(Saved entries)
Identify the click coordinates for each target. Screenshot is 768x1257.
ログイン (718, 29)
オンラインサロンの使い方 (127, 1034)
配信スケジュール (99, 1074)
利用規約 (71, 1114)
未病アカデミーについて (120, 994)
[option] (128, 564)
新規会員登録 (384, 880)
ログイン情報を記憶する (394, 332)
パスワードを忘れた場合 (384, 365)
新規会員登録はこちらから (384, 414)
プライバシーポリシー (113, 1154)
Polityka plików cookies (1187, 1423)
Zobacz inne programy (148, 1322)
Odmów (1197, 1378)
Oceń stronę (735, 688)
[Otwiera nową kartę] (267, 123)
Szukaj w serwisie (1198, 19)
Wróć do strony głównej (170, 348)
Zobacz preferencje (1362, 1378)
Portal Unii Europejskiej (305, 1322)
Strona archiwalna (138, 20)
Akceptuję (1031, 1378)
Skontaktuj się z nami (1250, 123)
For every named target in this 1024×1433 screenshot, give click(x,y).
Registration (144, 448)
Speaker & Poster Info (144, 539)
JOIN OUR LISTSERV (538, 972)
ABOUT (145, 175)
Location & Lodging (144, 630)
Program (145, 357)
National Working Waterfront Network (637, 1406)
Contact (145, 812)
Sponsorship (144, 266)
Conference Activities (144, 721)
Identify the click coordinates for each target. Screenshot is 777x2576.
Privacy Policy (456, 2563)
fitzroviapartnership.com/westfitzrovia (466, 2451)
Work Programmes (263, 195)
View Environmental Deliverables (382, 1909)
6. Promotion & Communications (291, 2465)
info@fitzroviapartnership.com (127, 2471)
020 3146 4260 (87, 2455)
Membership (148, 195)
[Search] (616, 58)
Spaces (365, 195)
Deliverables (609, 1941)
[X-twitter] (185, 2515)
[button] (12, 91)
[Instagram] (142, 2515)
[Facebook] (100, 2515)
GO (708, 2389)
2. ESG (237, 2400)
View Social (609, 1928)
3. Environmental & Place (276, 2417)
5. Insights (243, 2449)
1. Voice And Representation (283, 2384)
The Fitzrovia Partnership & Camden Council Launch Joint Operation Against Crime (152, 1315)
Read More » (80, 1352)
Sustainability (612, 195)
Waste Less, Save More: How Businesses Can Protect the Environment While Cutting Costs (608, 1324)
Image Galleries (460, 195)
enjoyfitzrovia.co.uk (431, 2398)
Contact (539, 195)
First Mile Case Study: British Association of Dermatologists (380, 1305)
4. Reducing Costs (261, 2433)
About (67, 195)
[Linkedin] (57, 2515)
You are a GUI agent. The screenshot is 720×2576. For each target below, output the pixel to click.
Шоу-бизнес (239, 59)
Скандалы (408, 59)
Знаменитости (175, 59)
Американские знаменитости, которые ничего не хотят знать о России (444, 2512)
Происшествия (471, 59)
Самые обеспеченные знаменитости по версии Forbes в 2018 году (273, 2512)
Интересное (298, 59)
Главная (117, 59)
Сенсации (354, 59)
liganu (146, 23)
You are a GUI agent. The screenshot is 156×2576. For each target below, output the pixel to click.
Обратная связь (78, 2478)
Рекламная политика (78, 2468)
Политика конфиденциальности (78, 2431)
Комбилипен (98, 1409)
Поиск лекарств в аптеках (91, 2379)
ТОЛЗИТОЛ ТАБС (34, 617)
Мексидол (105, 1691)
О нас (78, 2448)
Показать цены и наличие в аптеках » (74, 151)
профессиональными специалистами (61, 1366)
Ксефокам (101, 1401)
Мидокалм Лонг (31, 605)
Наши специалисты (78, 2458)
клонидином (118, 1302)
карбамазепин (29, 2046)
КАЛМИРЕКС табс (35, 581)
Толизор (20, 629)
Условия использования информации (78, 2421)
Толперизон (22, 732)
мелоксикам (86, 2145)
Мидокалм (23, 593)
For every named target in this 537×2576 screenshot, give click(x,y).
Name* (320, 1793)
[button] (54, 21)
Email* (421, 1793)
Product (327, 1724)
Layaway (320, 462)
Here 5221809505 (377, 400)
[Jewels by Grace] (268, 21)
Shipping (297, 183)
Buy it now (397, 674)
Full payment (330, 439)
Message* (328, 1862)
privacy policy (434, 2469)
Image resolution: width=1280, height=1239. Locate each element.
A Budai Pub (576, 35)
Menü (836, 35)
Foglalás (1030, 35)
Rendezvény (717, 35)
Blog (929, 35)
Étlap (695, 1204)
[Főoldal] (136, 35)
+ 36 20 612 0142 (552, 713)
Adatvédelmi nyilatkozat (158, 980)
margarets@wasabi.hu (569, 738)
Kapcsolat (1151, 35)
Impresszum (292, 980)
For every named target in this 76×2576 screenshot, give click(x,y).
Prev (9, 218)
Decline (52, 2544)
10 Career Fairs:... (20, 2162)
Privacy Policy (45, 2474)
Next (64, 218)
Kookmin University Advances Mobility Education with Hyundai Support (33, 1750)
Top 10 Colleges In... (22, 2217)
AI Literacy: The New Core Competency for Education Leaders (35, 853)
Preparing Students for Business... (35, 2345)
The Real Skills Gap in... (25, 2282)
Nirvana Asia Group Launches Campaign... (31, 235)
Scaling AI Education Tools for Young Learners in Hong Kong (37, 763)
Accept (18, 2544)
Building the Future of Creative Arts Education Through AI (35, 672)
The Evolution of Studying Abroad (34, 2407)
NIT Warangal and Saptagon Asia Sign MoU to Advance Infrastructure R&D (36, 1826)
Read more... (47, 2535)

--- Problem to work on ---
Look back at the entries above and repeat, unchanged, every line from the line holding "Buy it now (397, 674)" through the line holding "margarets@wasabi.hu (569, 738)".

--- Exercise output ---
Buy it now (397, 674)
Full payment (330, 439)
Message* (328, 1862)
privacy policy (434, 2469)
Image resolution: width=1280, height=1239. Locate each element.
A Budai Pub (576, 35)
Menü (836, 35)
Foglalás (1030, 35)
Rendezvény (717, 35)
Blog (929, 35)
Étlap (695, 1204)
[Főoldal] (136, 35)
+ 36 20 612 0142 (552, 713)
Adatvédelmi nyilatkozat (158, 980)
margarets@wasabi.hu (569, 738)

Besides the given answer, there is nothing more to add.